Re: [HACKERS] A design for amcheck heapam verification

From: Peter Geoghegan <pg(at)bowt(dot)ie>
To: Andrey Borodin <x4mmm(at)yandex-team(dot)ru>
Cc: Michael Paquier <michael(dot)paquier(at)gmail(dot)com>, Thomas Munro <thomas(dot)munro(at)enterprisedb(dot)com>, Alvaro Herrera <alvherre(at)2ndquadrant(dot)com>, Tom Lane <tgl(at)sss(dot)pgh(dot)pa(dot)us>, PostgreSQL Hackers <pgsql-hackers(at)postgresql(dot)org>
Subject: Re: [HACKERS] A design for amcheck heapam verification
Date: 2018-01-22 23:22:05
Message-ID: CAH2-WzmFxtPmepZgPrkXkHK3hc0juFOdf2ZtYxt05iDtTuetFQ@mail.gmail.com
Views: Raw Message | Whole Thread | Download mbox | Resend email
Thread:
Lists: pgsql-hackers

Hi,

On Fri, Jan 12, 2018 at 1:41 AM, Andrey Borodin <x4mmm(at)yandex-team(dot)ru> wrote:
> I've looked into the code and here's my review.
>
> The new functionality works and is useful right now. I believe it should be shipped in the Postgres box (currently, I install it with packet managers).
> The code is nice and well documented.

Thanks.

> I'd be happy, if I could pass argument like ErrorLevel, which would help me to estimate scale of corruption. Or any other way to list more than one error. But, clearly, this functionality is not necessary for this patch.
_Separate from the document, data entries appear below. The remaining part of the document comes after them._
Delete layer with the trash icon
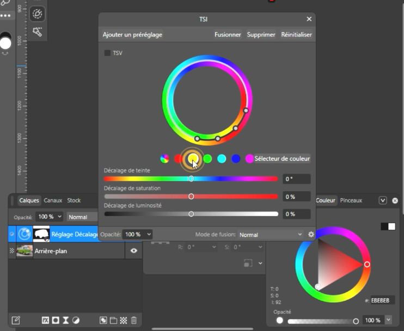Image resolution: width=404 pixels, height=331 pixels. tap(134, 320)
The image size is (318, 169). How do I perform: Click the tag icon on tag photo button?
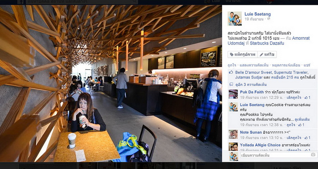coord(231,54)
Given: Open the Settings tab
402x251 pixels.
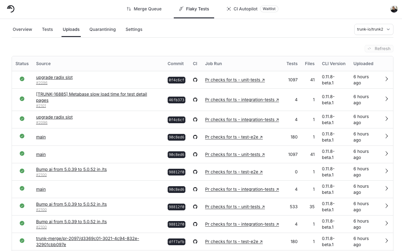Looking at the screenshot, I should (134, 29).
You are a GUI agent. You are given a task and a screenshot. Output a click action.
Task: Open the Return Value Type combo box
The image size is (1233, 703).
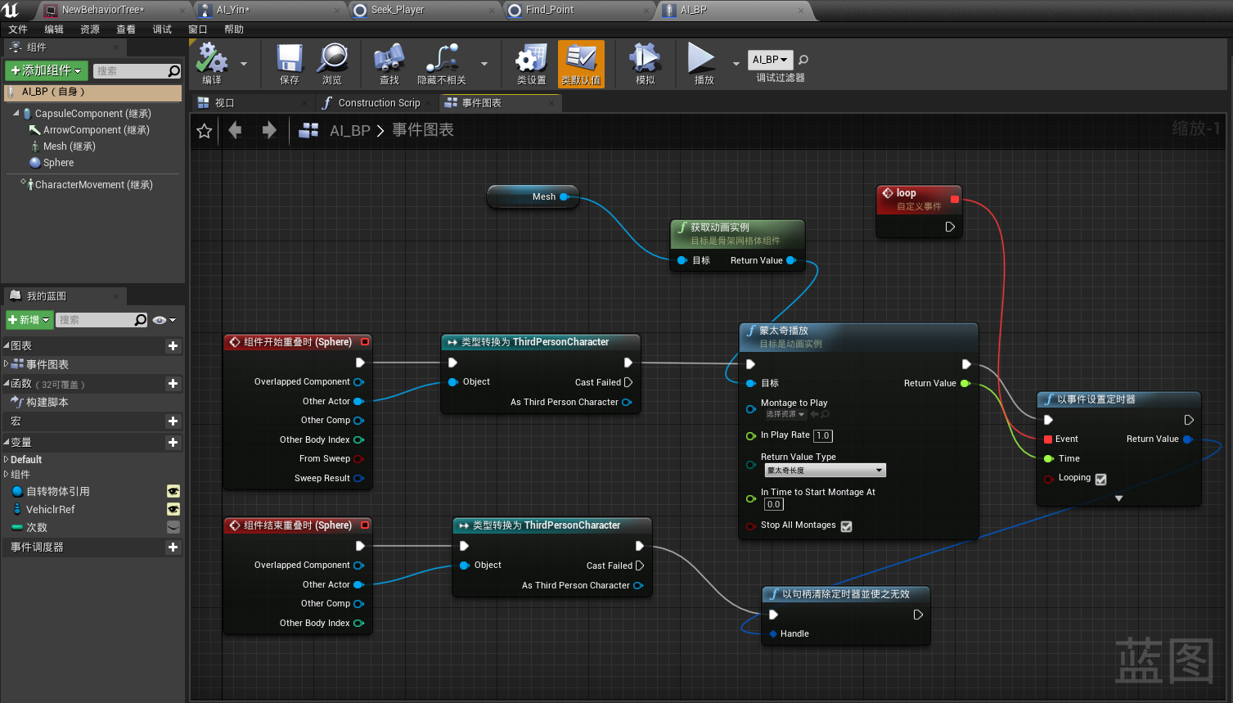click(825, 471)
My previous remarks apply here, too. I don't know how to rate severity
among error messages.

> Also, I couldn't find where is check that ensures that there is a heap tuple for every B-tree leaf tuple. Is it there?

No, there isn't, because that's inherently race-prone. This is not so
bad. If you don't end up discovering a problem the other way around
(going from the heap to the index/Bloom filter), then the only way
that an index tuple pointing to the wrong place can go undetected is
because there is a duplicate heap TID in the index, or the heap TID
doesn't exist in any form.

I actually prototyped a patch that makes bt_index_parent_check()
detect duplicate heap TIDs in an index, by collecting heap TIDs from
the index, sorting them, and scanning the sorted array. That seems
like material for another patch, though.

> I've found few neatpicks in bloom filter:
> 1. Choice of sdbmhash does not seems like a best option from my point of view.
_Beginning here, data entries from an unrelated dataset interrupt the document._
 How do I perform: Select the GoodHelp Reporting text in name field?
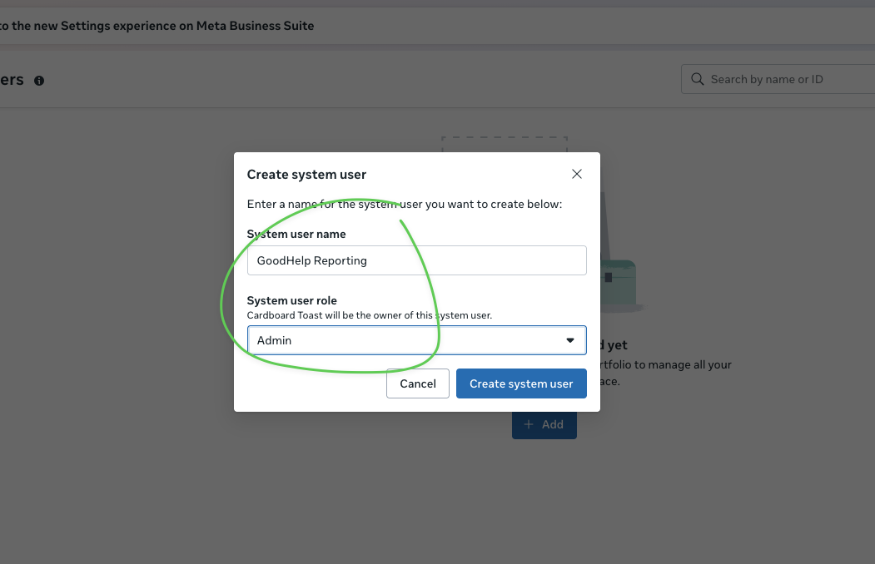click(311, 260)
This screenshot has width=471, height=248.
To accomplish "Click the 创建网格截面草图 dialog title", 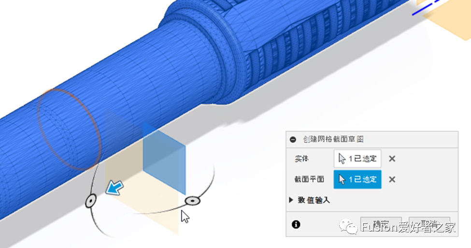I will 333,140.
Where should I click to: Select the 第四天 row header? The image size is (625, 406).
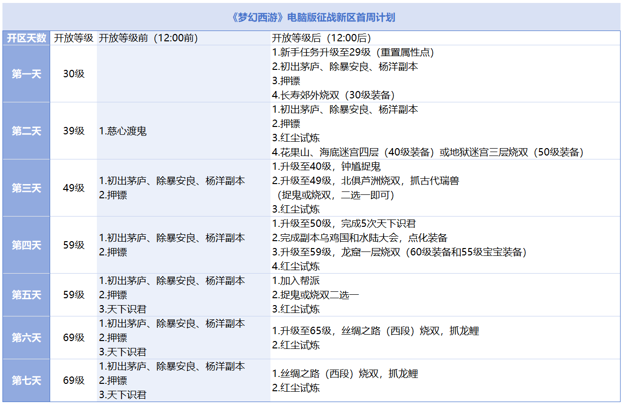[26, 245]
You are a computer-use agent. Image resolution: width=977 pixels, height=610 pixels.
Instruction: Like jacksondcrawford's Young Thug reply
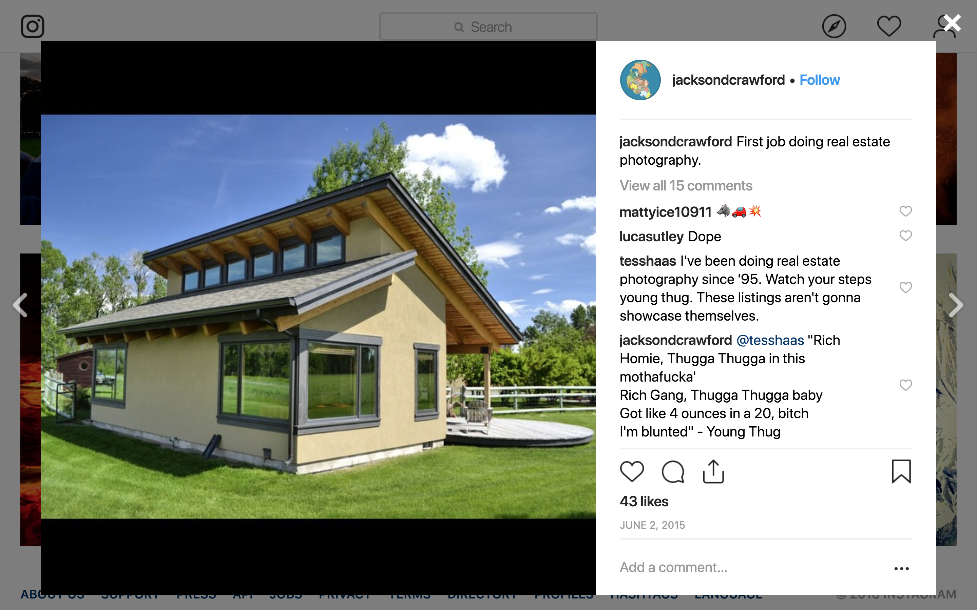pos(906,385)
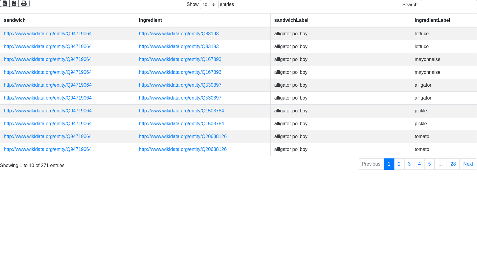Open first row Q83193 ingredient link

(179, 34)
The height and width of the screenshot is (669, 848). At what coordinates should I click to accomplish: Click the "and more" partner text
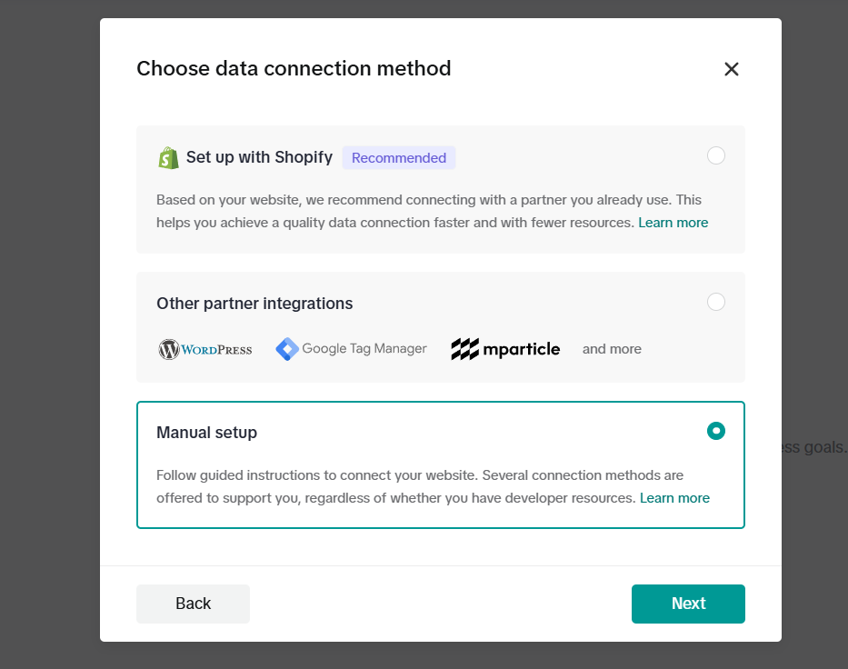pyautogui.click(x=612, y=349)
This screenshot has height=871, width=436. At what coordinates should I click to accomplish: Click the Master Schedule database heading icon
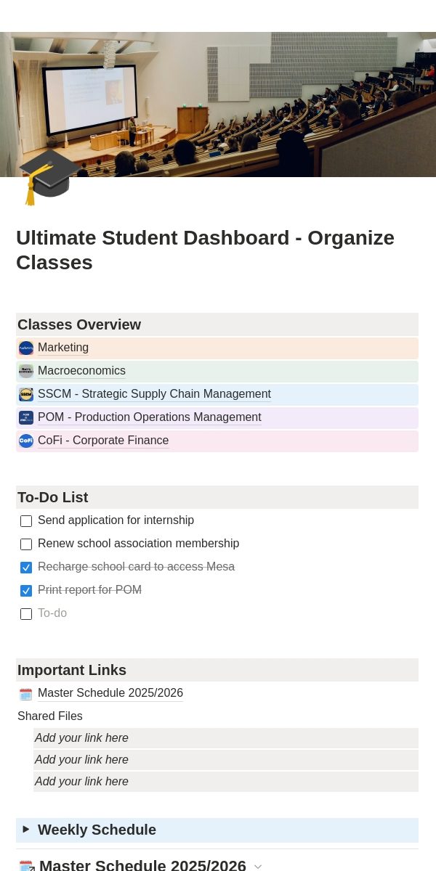tap(26, 866)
I don't mind changing the second hash function, but I want to
emphasize that this shouldn't be expected to make anything more than a
very small difference. The bloom filter probes are slow because the
memory accesses are random.

There are many hash functions that would be suitable here, and not too
many reasons to prefer one over the other. My choice was based on a
desire for simplicity, and for something that seemed to be in
widespread usage for a long time.

> + bitset_bytes = Max(1024L * 1024L, bitset_bytes);
> bloom_work_mem was supposed to be the limit? Why we do not honor this limit?

The minimum maintenance_work_mem setting is 1MB anyway.

> 3.
> + filter = palloc0(offsetof(bloom_filter, bitset) +
> + sizeof(unsigned char) * bitset_bytes);
> sizeof(unsigned char) == 1 by C standard

I know. That's just what I prefer to do as a matter of style.
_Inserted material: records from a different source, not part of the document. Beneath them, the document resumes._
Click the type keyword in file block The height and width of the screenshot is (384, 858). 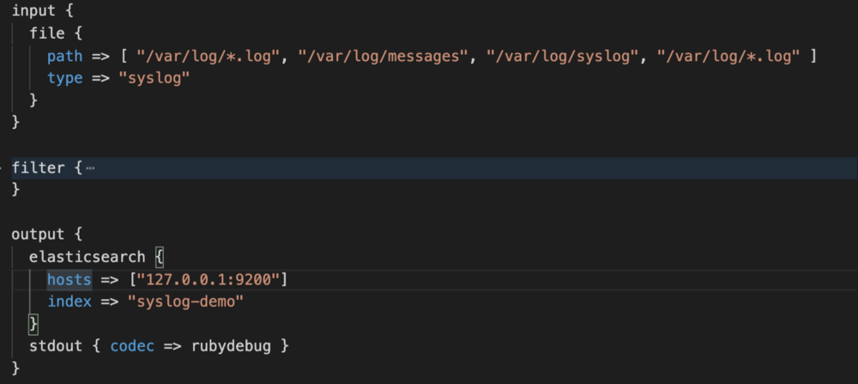click(x=64, y=78)
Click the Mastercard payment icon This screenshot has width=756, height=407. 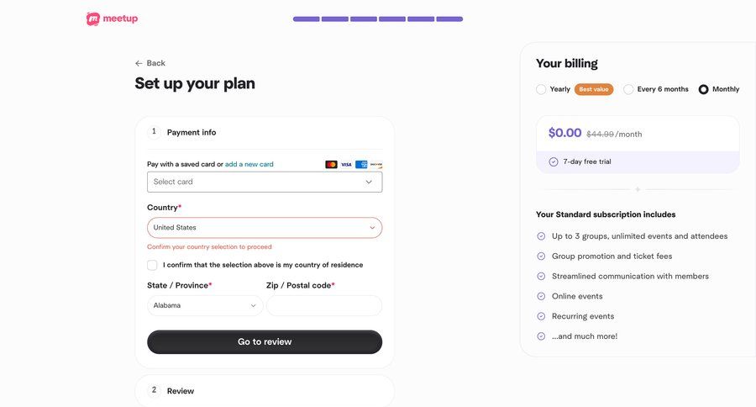pyautogui.click(x=331, y=165)
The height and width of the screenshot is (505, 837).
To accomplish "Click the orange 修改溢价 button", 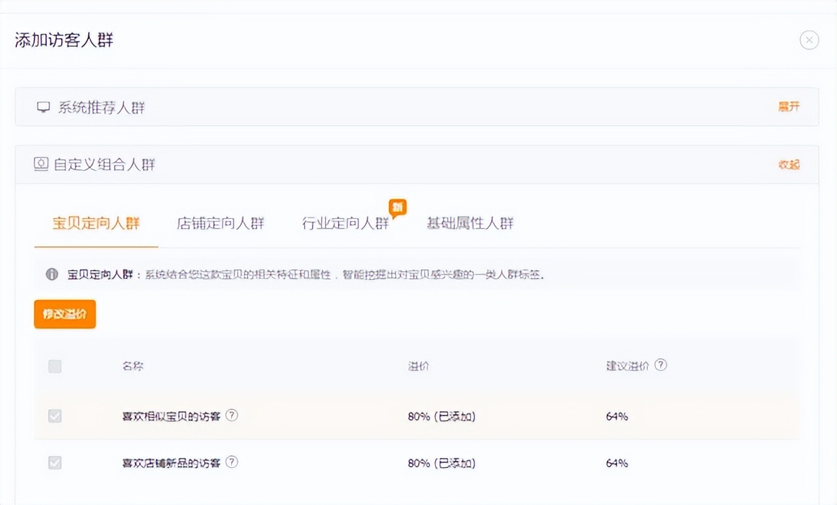I will pyautogui.click(x=64, y=314).
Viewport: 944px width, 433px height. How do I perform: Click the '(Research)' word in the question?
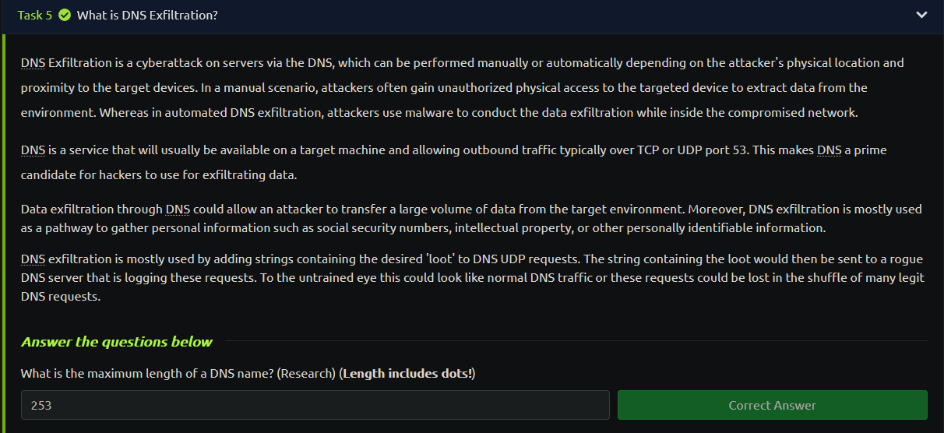tap(310, 374)
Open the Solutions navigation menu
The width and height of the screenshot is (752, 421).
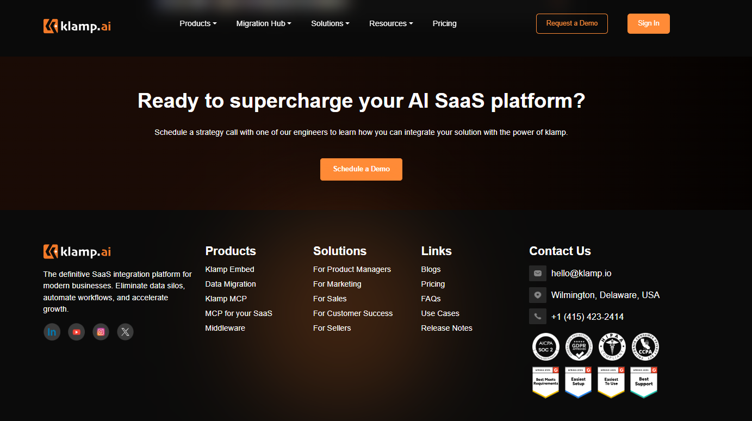point(330,23)
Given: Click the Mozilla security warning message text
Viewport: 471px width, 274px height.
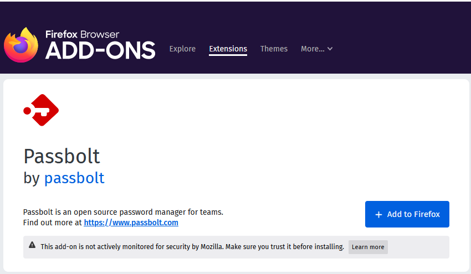Looking at the screenshot, I should click(192, 247).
> 4. function my_bloom_power() returns bit numers, then it's result is powered INT64CONST(1) << bloom_power; back. I'd stik with removing bits in a loop by while(target_bitset_bits & (target_bitset_bits-1)) { target_bitset_bits&=target_bitset_bits-1; } or something like that. Or, if we use code like sdbm hash, fallback to bithacks :) https://graphics.stanford.edu/~seander/bithacks.html#RoundUpPowerOf2

my_bloom_power() is only called once per Bloom filter. So again, I
think that this is not very important. Thomas Munro talked about using
popcount() in another function, which is from the book Hacker's
Delight. While I'm sure that these techniques have their use, they
just don't seem to make sense when the alternative is simpler code
that is only going to be executed at most once per verification
operation anyway.

> for (i = 0; i < filter->k_hash_funcs; i++)
> {
> /* Accumulate hash value for caller */
> hashes[i] = (hasha + i * hashb + i) % filter->bitset_bits;
> }
> }
> It produces almost same result (hashes 1..k-1 are +1'd), but uses a lot less % operations. Potential overflow is governed by uint64 type.

I prefer to be conservative, and to stick to what is described by
Dillinger & Manolios as much as possible.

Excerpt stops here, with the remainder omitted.